= Beginning of Section =
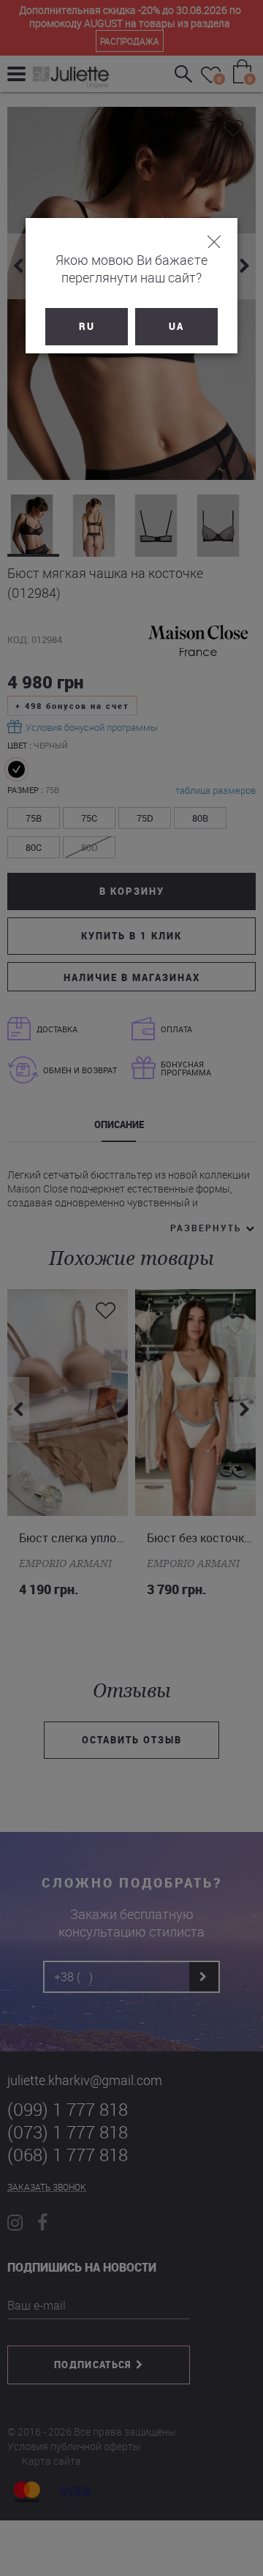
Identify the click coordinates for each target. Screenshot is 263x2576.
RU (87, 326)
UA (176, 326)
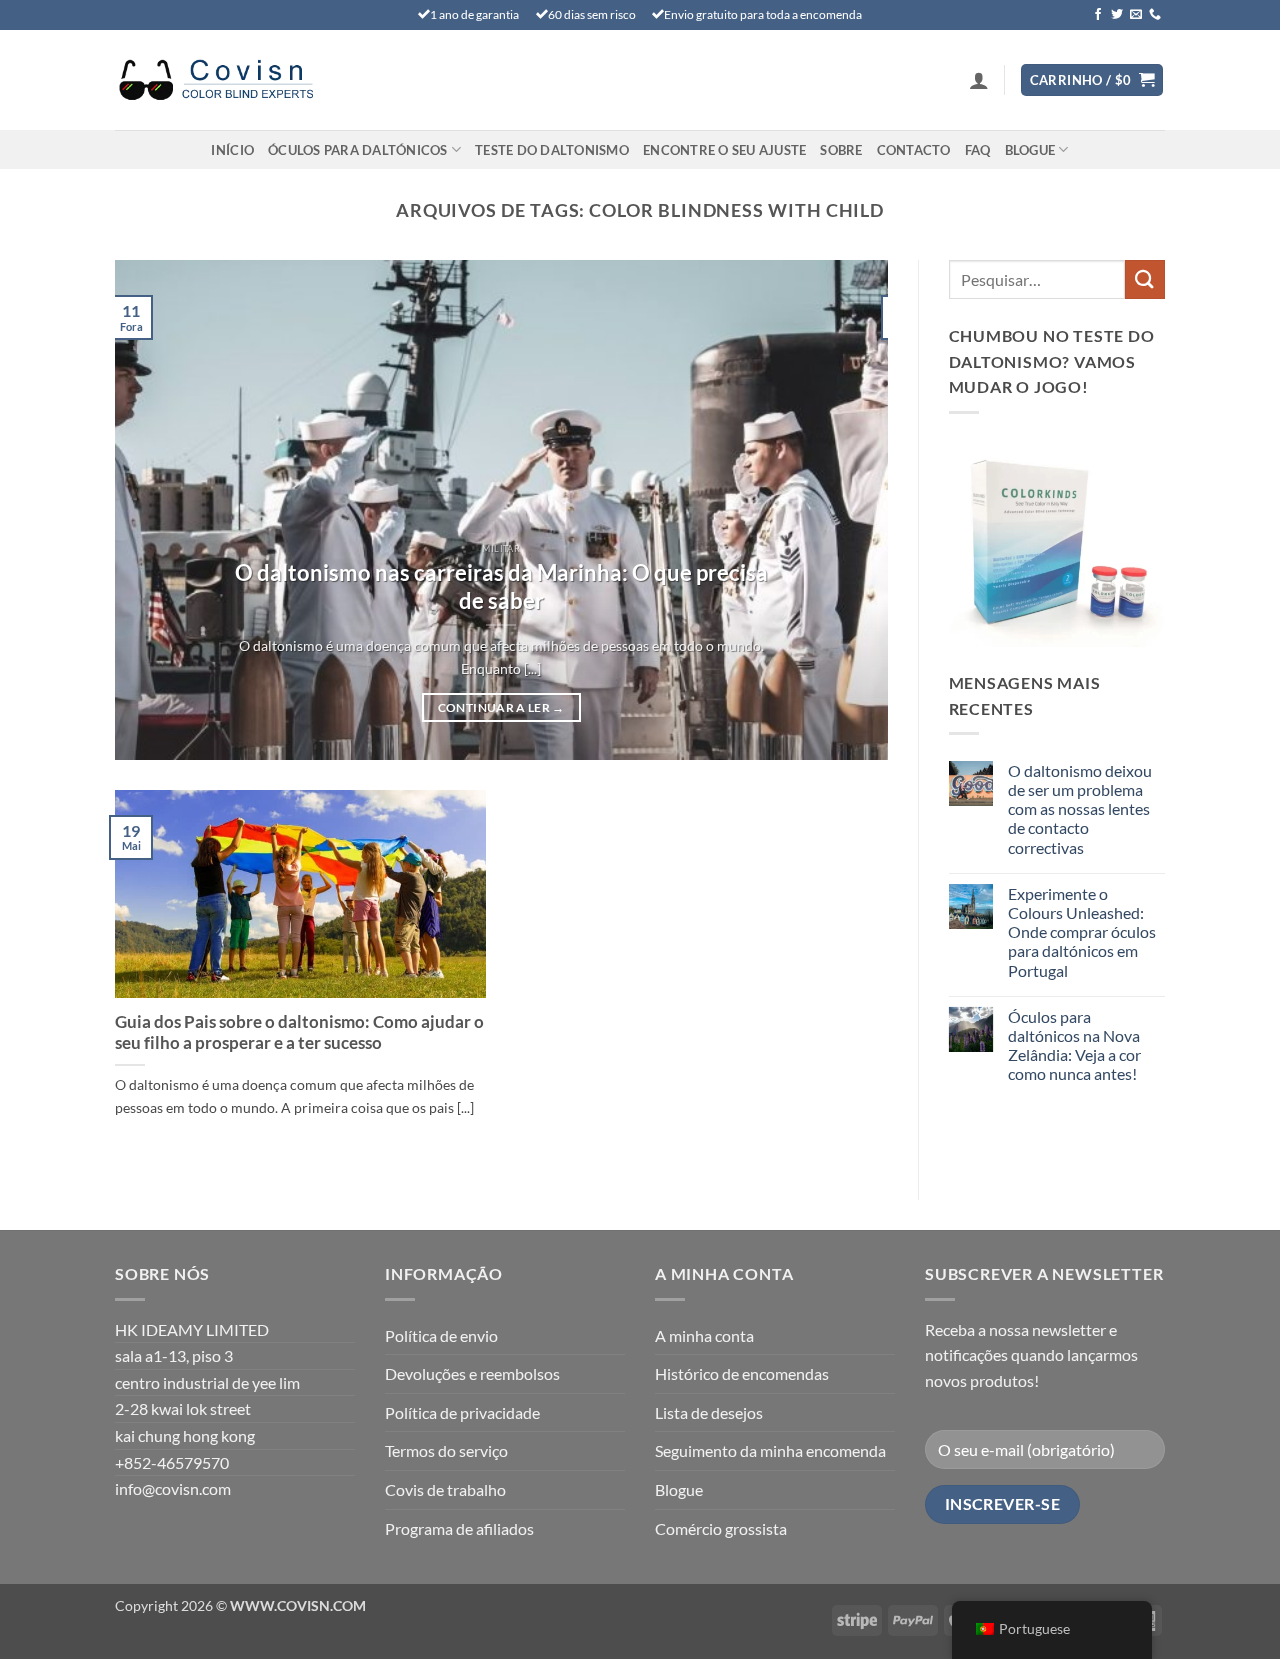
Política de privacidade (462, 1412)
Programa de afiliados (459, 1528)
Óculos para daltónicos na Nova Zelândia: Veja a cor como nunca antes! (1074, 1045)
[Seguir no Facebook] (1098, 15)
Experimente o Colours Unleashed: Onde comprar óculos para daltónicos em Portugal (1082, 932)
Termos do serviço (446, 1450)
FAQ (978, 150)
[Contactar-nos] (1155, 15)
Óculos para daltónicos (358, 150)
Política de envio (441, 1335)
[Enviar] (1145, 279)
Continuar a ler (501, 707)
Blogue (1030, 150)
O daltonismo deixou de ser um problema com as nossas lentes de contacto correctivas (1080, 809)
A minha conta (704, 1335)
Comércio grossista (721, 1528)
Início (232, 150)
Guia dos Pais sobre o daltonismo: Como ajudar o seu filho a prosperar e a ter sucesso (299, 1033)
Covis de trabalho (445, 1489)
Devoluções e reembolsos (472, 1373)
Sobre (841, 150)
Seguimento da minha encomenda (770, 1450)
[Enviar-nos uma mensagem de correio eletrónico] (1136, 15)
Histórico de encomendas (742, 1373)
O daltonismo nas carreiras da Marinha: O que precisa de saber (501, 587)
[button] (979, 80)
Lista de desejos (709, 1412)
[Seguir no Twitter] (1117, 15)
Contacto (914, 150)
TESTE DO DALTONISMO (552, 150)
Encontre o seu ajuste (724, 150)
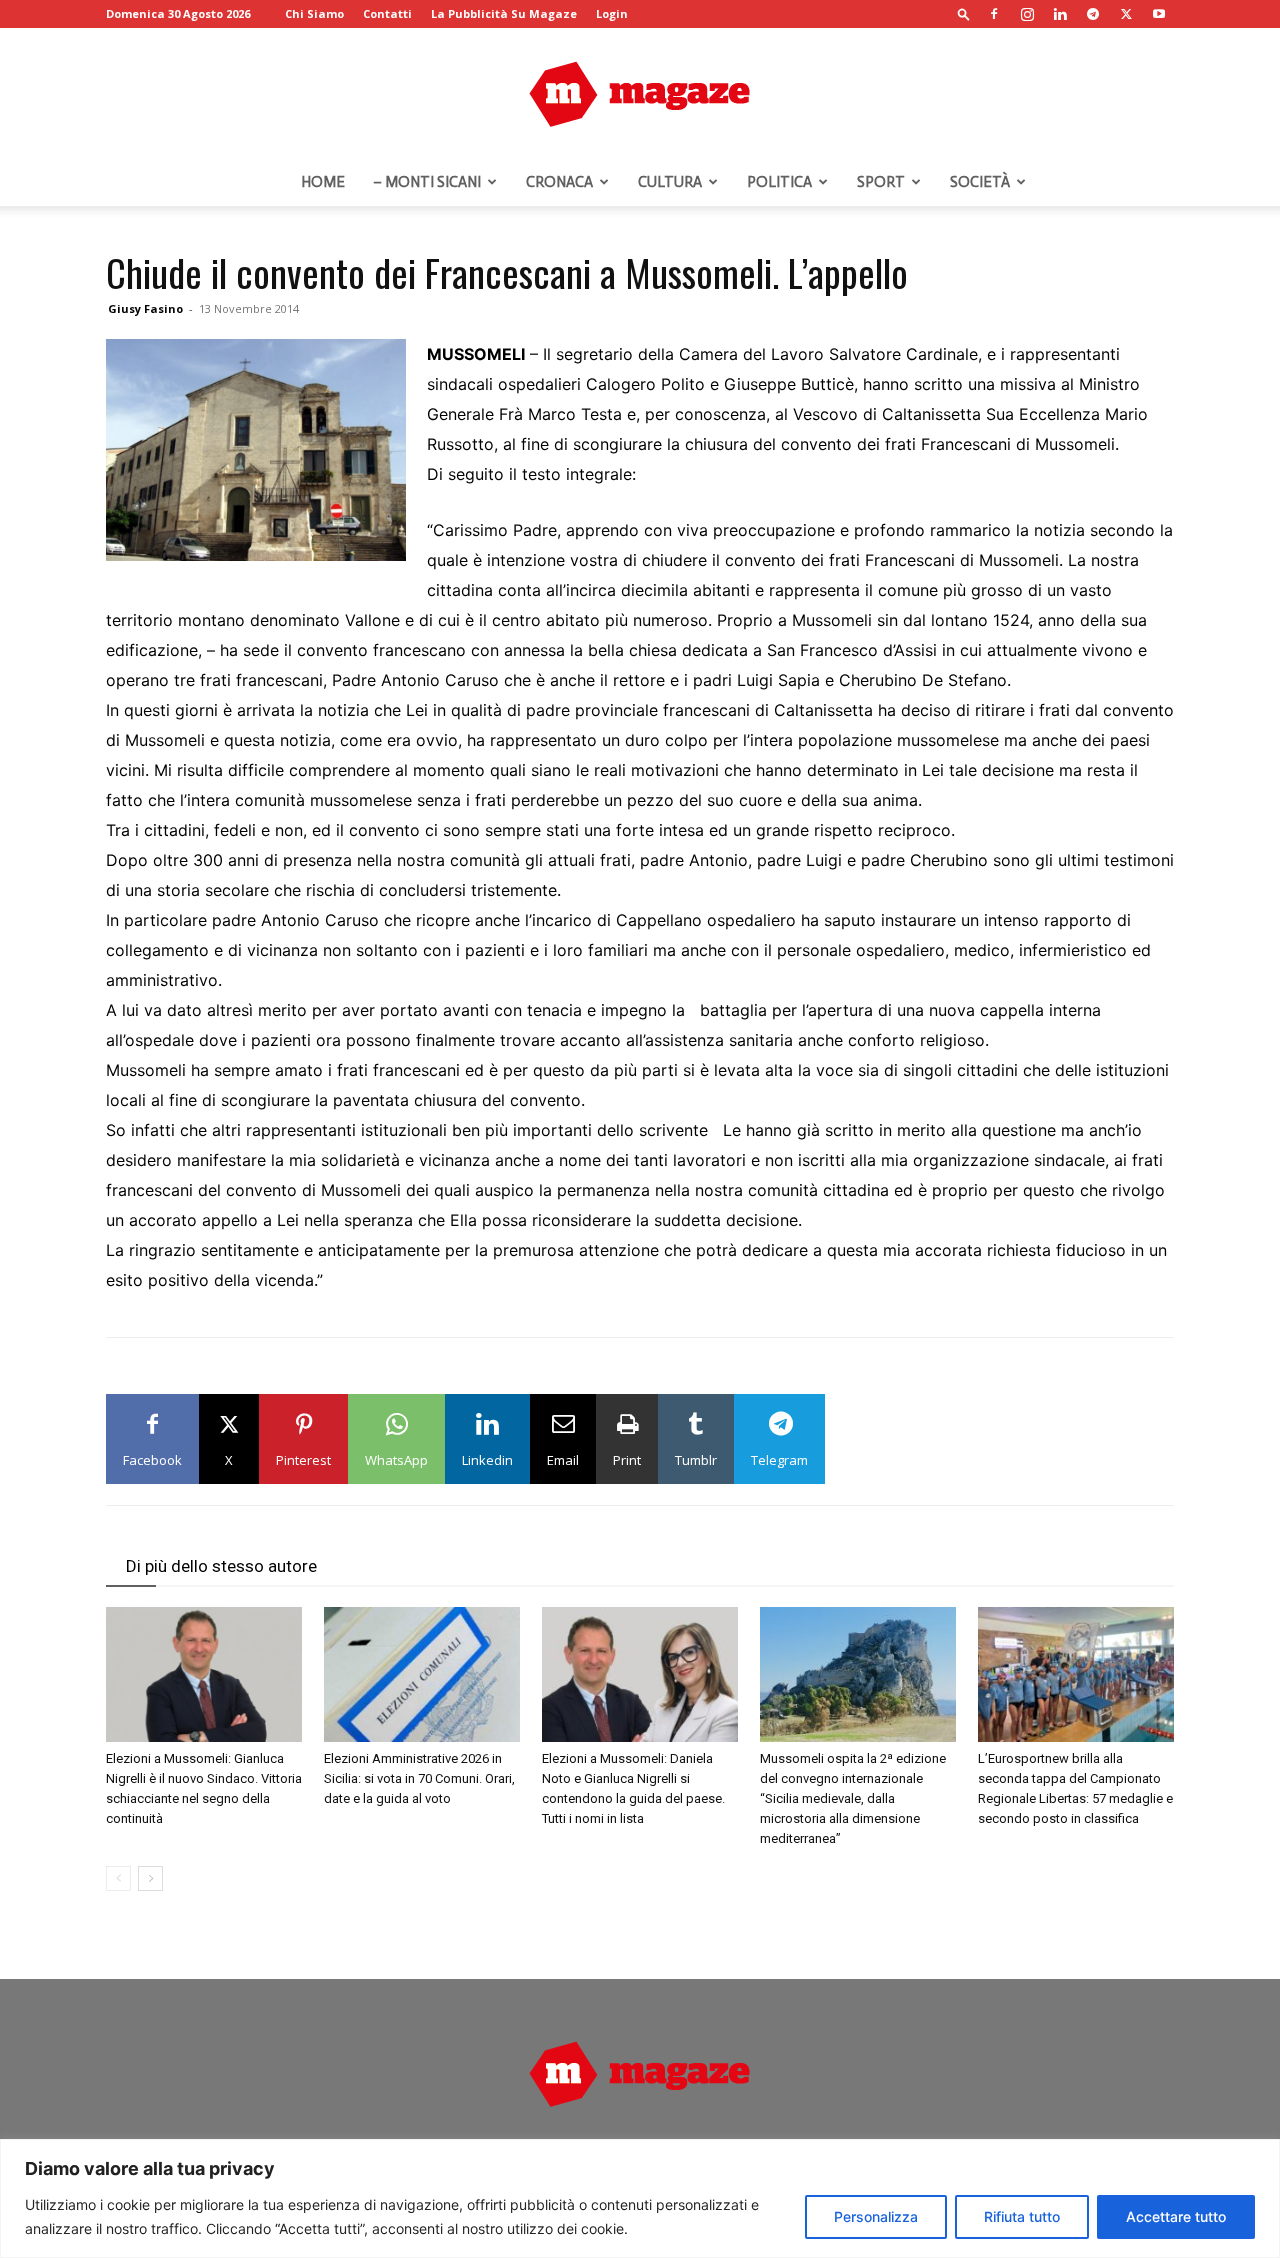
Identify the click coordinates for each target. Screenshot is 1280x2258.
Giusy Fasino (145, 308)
= End of Section =
What you need to do
Would you provide an exact, picture-free copy of the data above?

Solution for this problem
Identify the click coordinates for each target. Screenshot is 263x2576.
RU (87, 326)
UA (176, 326)
Política de privacidade (462, 1412)
Programa de afiliados (459, 1528)
Óculos para daltónicos na Nova Zelândia: Veja a cor como nunca antes! (1074, 1045)
[Seguir no Facebook] (1098, 15)
Experimente o Colours Unleashed: Onde comprar óculos para daltónicos em Portugal (1082, 932)
Termos do serviço (446, 1450)
FAQ (978, 150)
[Contactar-nos] (1155, 15)
Óculos para daltónicos (358, 150)
Política de envio (441, 1335)
[Enviar] (1145, 279)
Continuar a ler (501, 707)
Blogue (1030, 150)
O daltonismo deixou de ser um problema com as nossas lentes de contacto correctivas (1080, 809)
A minha conta (704, 1335)
Comércio grossista (721, 1528)
Início (232, 150)
Guia dos Pais sobre o daltonismo: Como ajudar o seu filho a prosperar e a ter sucesso (299, 1033)
Covis de trabalho (445, 1489)
Devoluções e reembolsos (472, 1373)
Sobre (841, 150)
Seguimento da minha encomenda (770, 1450)
[Enviar-nos uma mensagem de correio eletrónico] (1136, 15)
Histórico de encomendas (742, 1373)
O daltonismo nas carreiras da Marinha: O que precisa de saber (501, 587)
[button] (979, 80)
Lista de desejos (709, 1412)
[Seguir no Twitter] (1117, 15)
Contacto (914, 150)
TESTE DO DALTONISMO (552, 150)
Encontre o seu ajuste (724, 150)
Identify the click coordinates for each target. Screenshot is 1280x2258.
Giusy Fasino (145, 308)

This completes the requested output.